begin Exercise materials

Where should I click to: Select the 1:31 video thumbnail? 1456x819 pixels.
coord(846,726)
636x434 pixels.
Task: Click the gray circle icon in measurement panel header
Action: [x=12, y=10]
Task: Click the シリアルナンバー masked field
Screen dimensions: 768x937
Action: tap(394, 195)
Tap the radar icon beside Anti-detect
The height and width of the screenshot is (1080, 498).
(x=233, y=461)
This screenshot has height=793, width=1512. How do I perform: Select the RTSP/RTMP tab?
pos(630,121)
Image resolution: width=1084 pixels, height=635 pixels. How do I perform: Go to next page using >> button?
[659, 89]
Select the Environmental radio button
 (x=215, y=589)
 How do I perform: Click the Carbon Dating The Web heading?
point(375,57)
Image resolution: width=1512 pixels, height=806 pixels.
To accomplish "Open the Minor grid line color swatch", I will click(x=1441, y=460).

end Exercise materials

What this task involves -
Reproduce the lines above, changing "radio button" to "checkbox" and leaving everything else as it is.

Complete answer -
Where should I click to: Select the 1:31 video thumbnail? 1456x819 pixels.
coord(846,726)
636x434 pixels.
Task: Click the gray circle icon in measurement panel header
Action: [x=12, y=10]
Task: Click the シリアルナンバー masked field
Screen dimensions: 768x937
Action: tap(394, 195)
Tap the radar icon beside Anti-detect
The height and width of the screenshot is (1080, 498).
(x=233, y=461)
This screenshot has height=793, width=1512. How do I perform: Select the RTSP/RTMP tab?
pos(630,121)
Image resolution: width=1084 pixels, height=635 pixels. How do I perform: Go to next page using >> button?
[659, 89]
Select the Environmental checkbox
 (x=215, y=589)
 How do I perform: Click the Carbon Dating The Web heading?
point(375,57)
Image resolution: width=1512 pixels, height=806 pixels.
To accomplish "Open the Minor grid line color swatch", I will click(x=1441, y=460).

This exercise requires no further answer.